Alfredo C. Criollo, Ph.D.

Research

Cardiovascular diseases are the leading cause of morbidity and mortality worldwide. In response to hypertension and stress, the heart develops a strong pathological hypertrophic growth, which offsets cardiac wall stress pointing towards heart failure. We and others have demonstrated that the activation of autophagy, a highly conserved lysosomal-mediated process of protein and organelle recycling, is required for the manifestation of hypertrophy. Nevertheless, the mechanism by which autophagy is activated during hypertrophy is not understood. The primary cilium is a protuberant membrane structure located at the surface of the cell membrane, which, in response to changes in the fluid flow or pressure can “bend” activating intracellular pathways, depending on cell type, tissue and stimuli. We propose that the “primary cilium” is a key player in the mechanotransduction of signals in the heart during pressure overload stress. The mechanosensory function of primary cilia in renal, nodal, and endothelial cells, as well as in embryonic heart, is mediated principally by polycystin-1 (PKD1) and polycystin-2 (PKD2) which are the products of the PKD genes. Reports have shown that mutations and dysfunction in PKD2 can trigger polycystic kidney disease, cardiovascular abnormalities, hypertension, intracranial aneurysms and left-right asymmetry aberrations.

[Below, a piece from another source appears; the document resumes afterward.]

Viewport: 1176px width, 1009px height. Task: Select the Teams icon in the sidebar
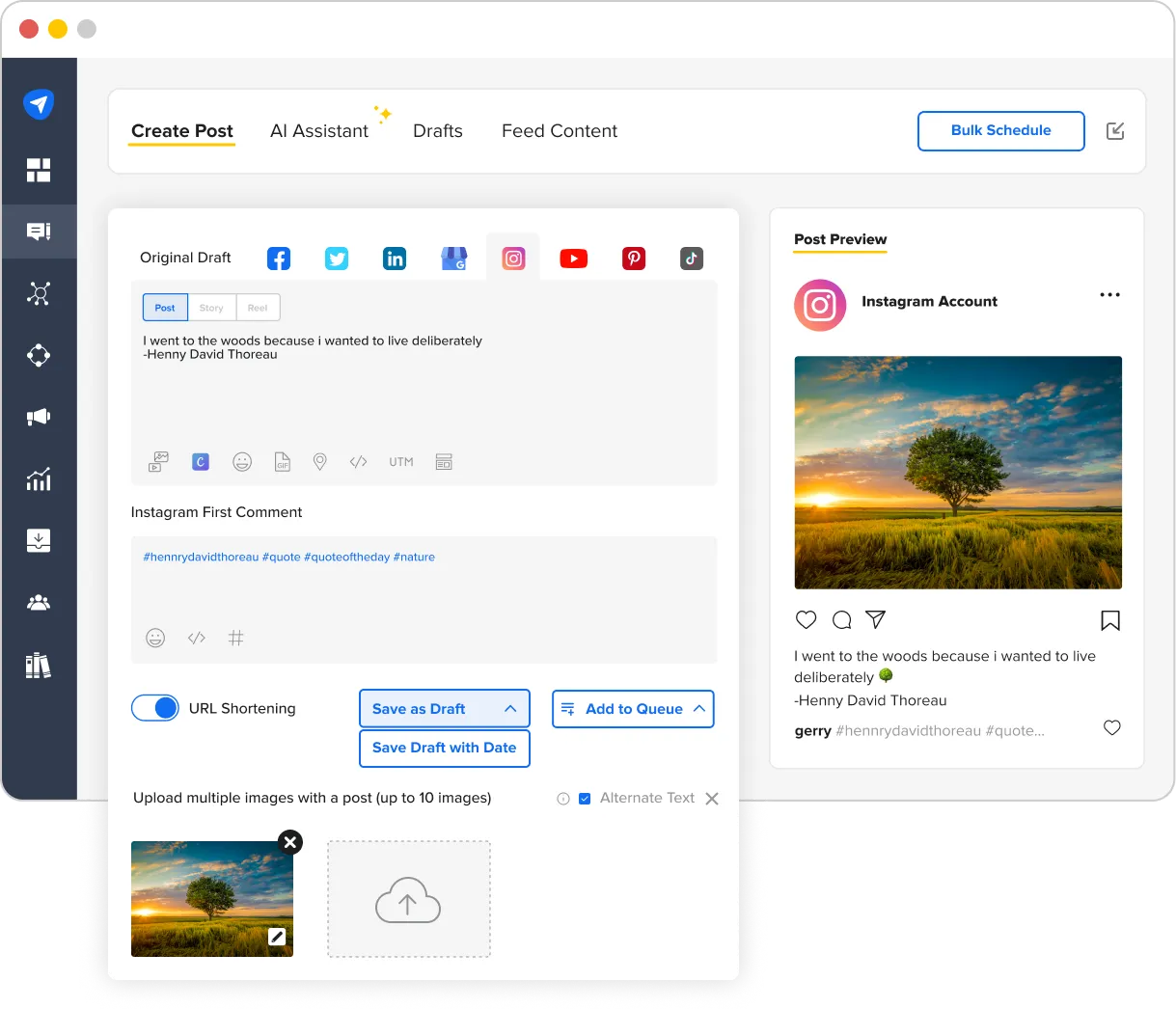point(40,602)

Evidence regarding the presence and function of the cilia in the heart is poor. Furthermore, the role of cilia and its functional protein PKD2 in the regulation of pathological hypertrophy and autophagy is completely unknown. Our work will determine how the cilia sense the overload stress in the heart and will investigate how autophagy can be regulated by cilia during hypertrophy. Our aim is that this work will provide promising new avenues for the prevention and treatment of heart disease.